Texto de la página

• • • •

El barrio, entretanto, se convirtió en un humedal en el que los bancos de los parques fueron engullidos conforme discurrían las horas. La lluvia no dio tregua, y los comercios y bajos se convirtieron en sumideros por los que se colaba el agua.
La mujer abría a este periódico las puertas de su hogar para mostrar cómo se preparaba ante una nueva acometida.
A su espalda, como si de un mal sueño se tratara, la crecida alcanzaba la carretera que discurre por el barrio, donde la Guardia Municipal regulaba el tráfico en un frenesí pasado por agua. “¡No frenes, sigue, sigue, sigue!”, indicaban los agentes a los conductores que se aventuraban a atravesar la vía anegada. Poco después el acceso al barrio sería cerrado por motivos de seguridad. En esos instantes, dos personas de avanzada edad se agarraban a la valla de la ikastola. Parecían dos críos jugando, pero no sonreían. Miraban bajo sus pies, hacia una acera donde el agua superaba ya los 20 centímetros.

• • • •

Información proporcionada
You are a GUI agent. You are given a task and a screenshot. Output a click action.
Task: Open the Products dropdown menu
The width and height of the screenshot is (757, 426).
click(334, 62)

• • • •

Vuelve a escribir el fragmento del texto sobre la inundación del barrio comenzando por "El barrio, entretanto, se" y continuando hasta "colaba el agua.", y sustituye "humedal" por "lago".

El barrio, entretanto, se convirtió en un lago en el que los bancos de los parques fueron engullidos conforme discurrían las horas. La lluvia no dio tregua, y los comercios y bajos se convirtieron en sumideros por los que se colaba el agua.